** Problem to work on **
Repeat exactly the line with "You are a computer-use" and each line after it to the end of the data below; pictures stay out.

Collected data entries
........
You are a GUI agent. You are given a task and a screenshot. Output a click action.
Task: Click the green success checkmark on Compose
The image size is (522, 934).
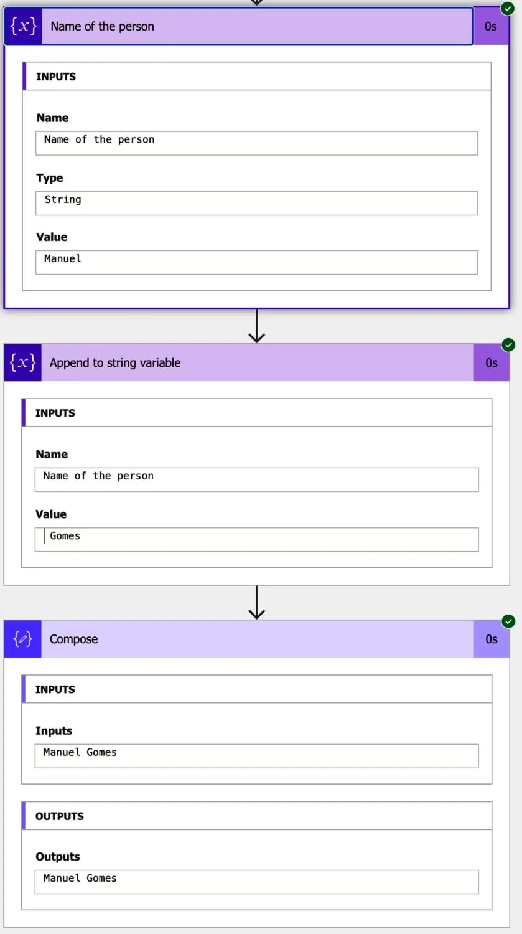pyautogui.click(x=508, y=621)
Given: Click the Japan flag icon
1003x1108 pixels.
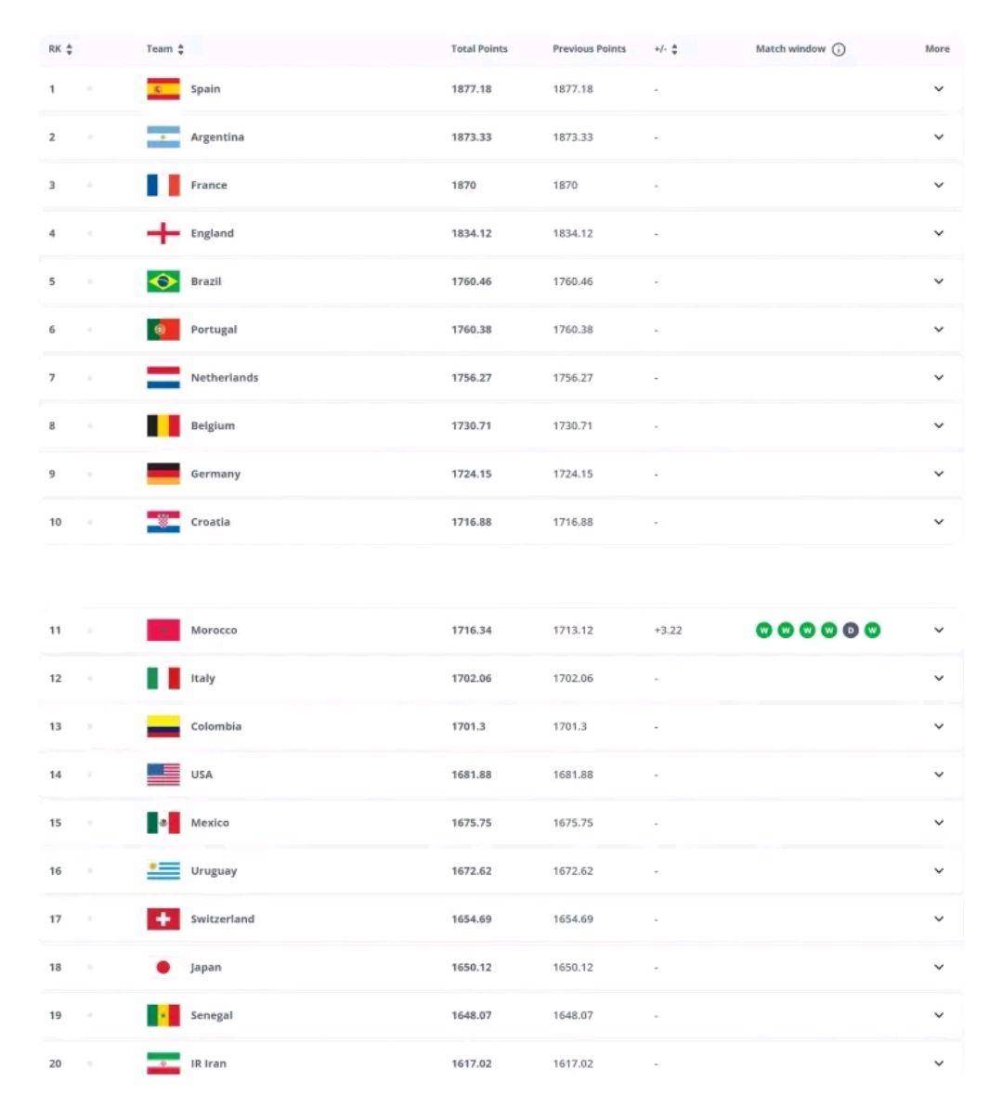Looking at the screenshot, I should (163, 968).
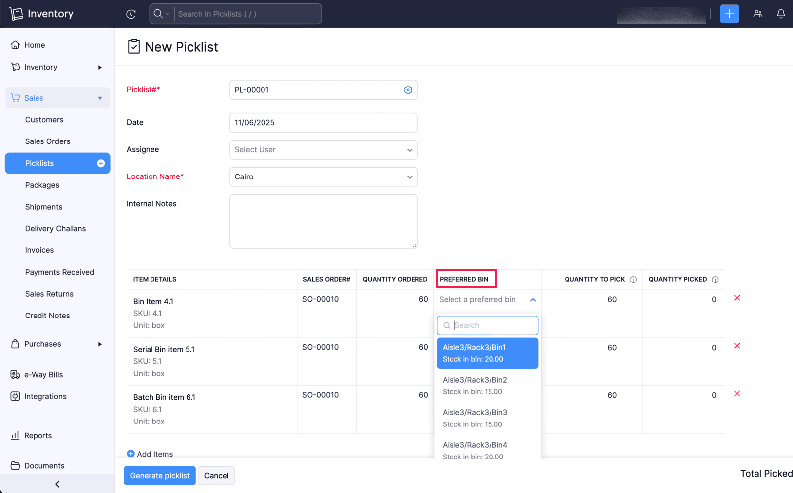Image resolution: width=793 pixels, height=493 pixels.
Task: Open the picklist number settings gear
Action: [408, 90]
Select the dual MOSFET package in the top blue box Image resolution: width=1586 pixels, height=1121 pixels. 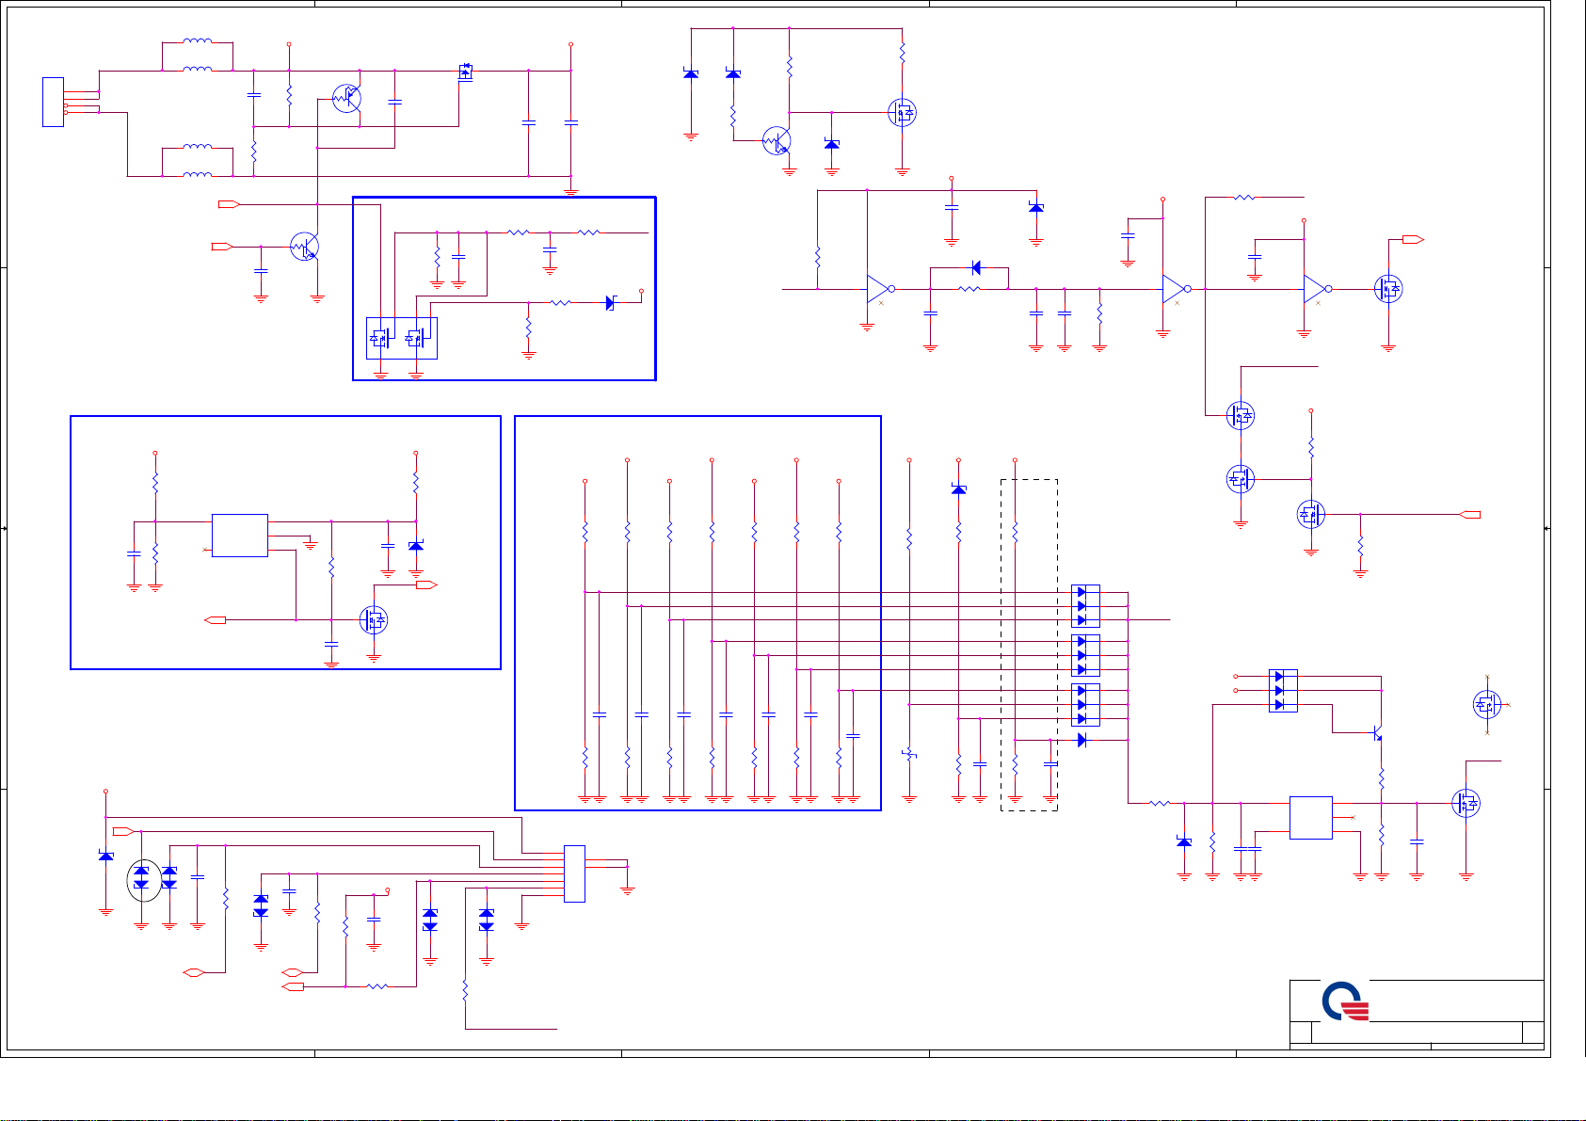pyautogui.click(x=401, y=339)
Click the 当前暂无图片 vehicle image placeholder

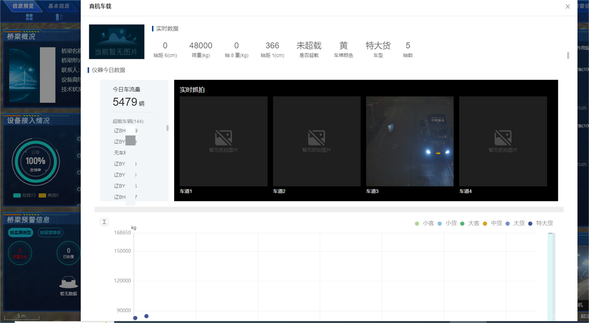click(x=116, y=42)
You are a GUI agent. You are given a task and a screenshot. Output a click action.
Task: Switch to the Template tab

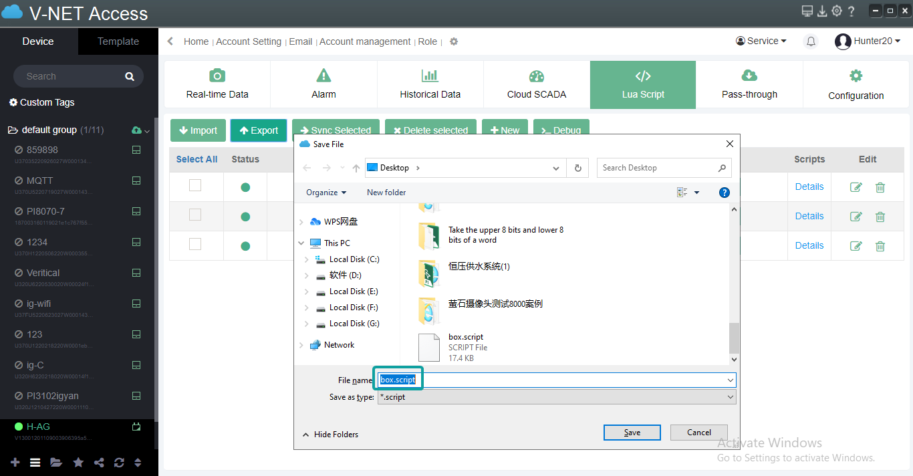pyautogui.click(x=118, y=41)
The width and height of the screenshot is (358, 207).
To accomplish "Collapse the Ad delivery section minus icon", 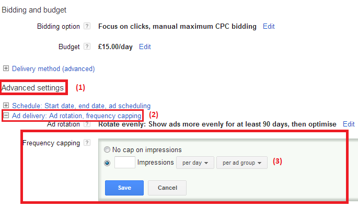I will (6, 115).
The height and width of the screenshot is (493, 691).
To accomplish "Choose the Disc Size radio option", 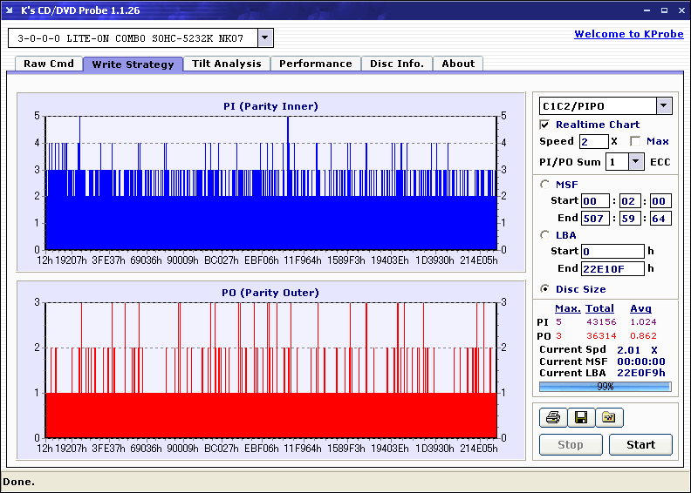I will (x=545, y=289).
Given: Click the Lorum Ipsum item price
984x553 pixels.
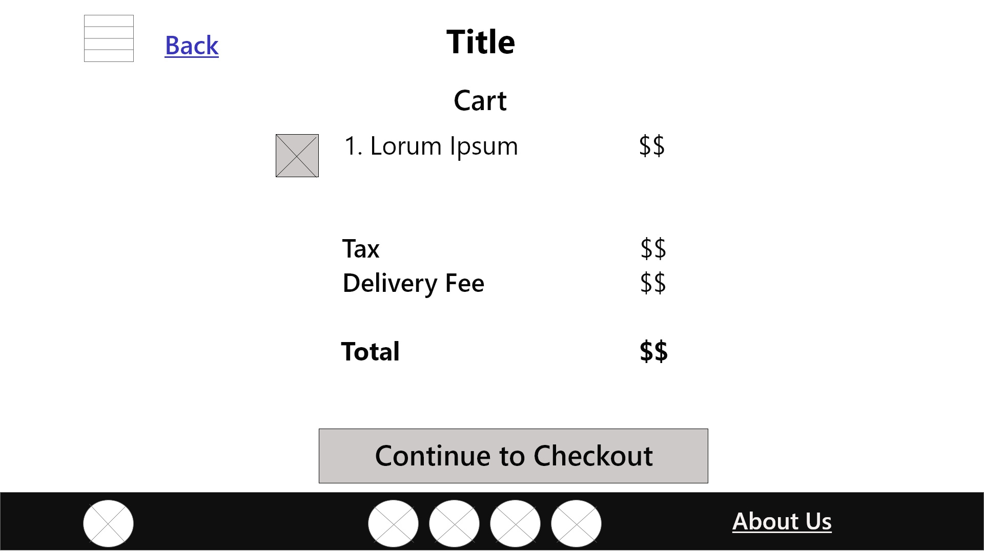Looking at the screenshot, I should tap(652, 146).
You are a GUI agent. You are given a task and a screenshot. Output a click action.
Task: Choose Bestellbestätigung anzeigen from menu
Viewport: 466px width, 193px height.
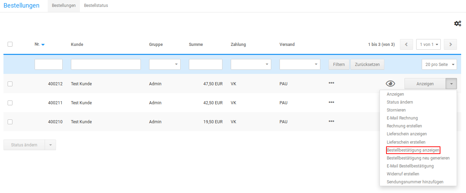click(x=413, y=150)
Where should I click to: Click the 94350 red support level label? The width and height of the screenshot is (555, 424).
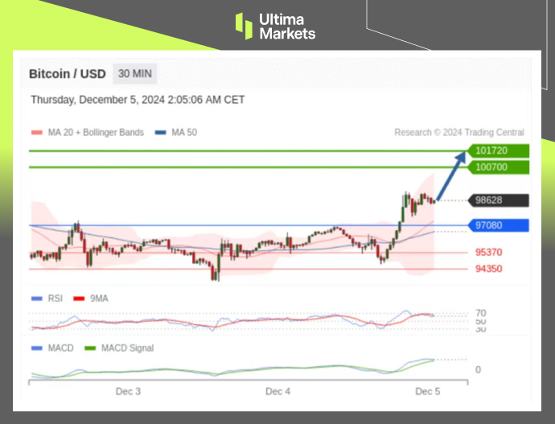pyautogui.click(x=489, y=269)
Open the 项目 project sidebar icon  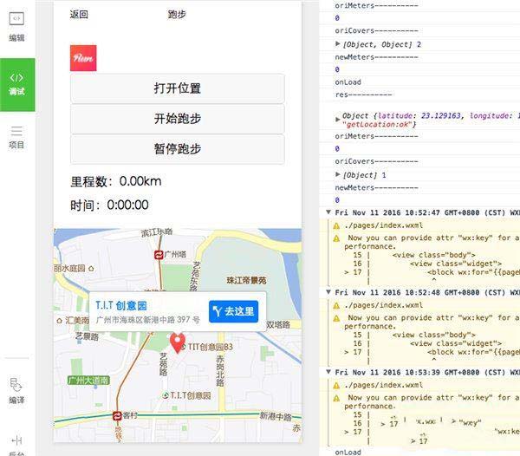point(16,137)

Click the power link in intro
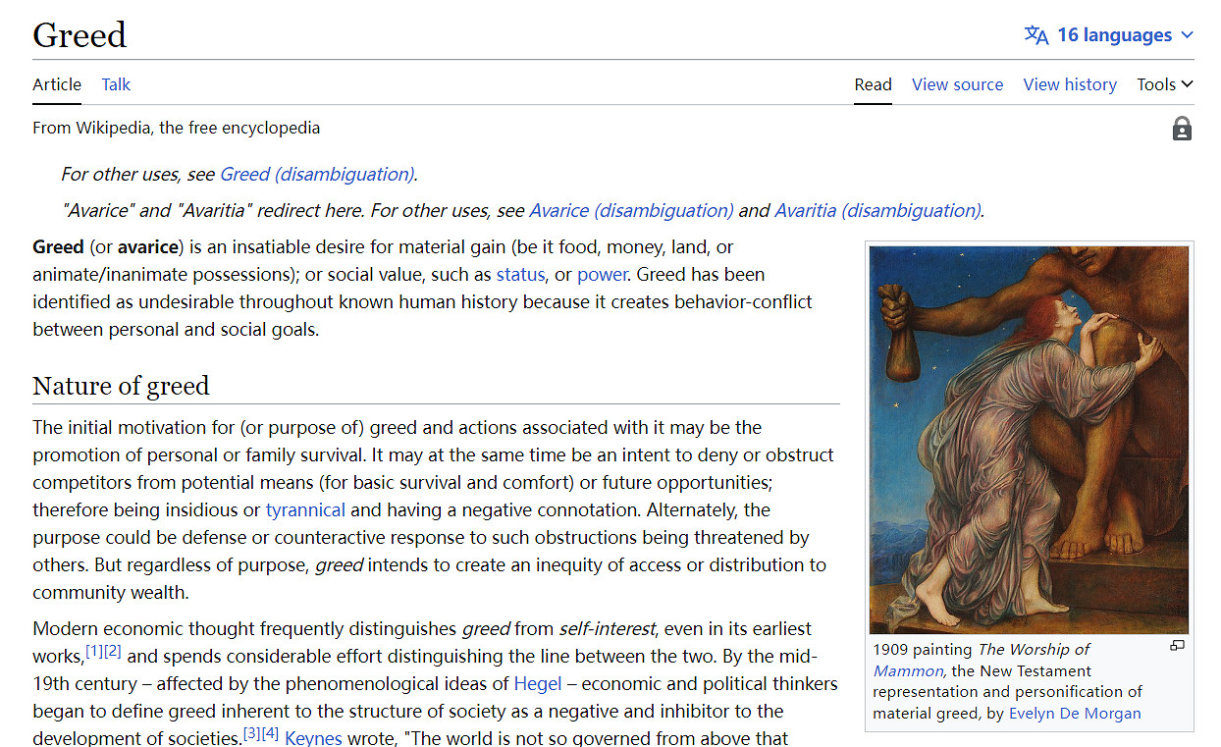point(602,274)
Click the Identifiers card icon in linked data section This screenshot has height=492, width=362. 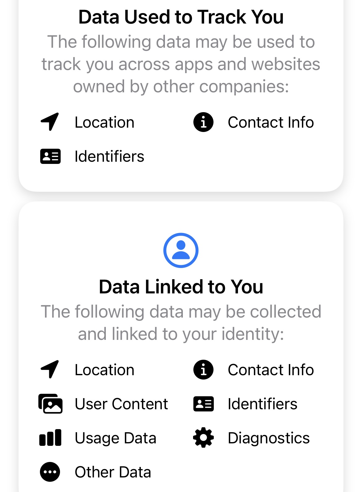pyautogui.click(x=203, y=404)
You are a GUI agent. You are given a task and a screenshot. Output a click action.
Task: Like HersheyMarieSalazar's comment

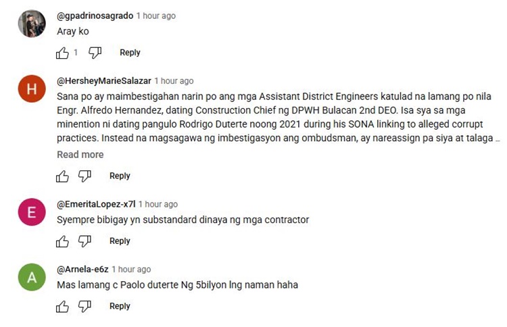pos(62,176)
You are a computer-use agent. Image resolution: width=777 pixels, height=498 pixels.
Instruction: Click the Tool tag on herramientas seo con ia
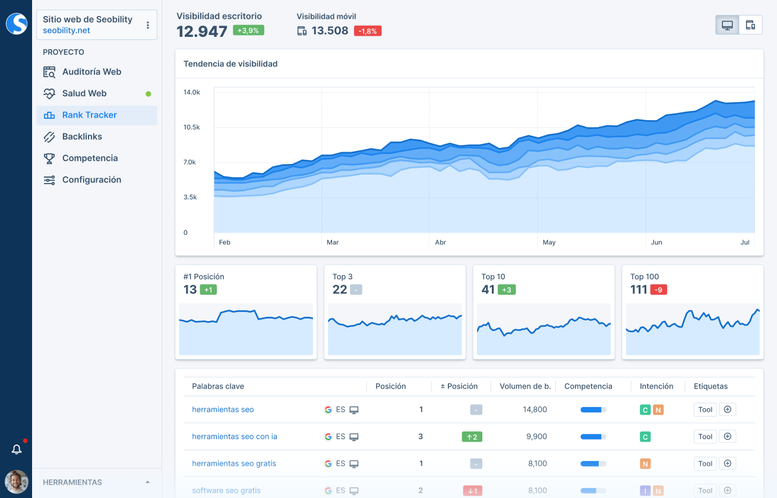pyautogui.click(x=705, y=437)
........
** Output of the exercise **
You are a computer-use agent. Image resolution: width=777 pixels, height=498 pixels.
Instruction: Click the Tool tag on herramientas seo con ia
pyautogui.click(x=705, y=437)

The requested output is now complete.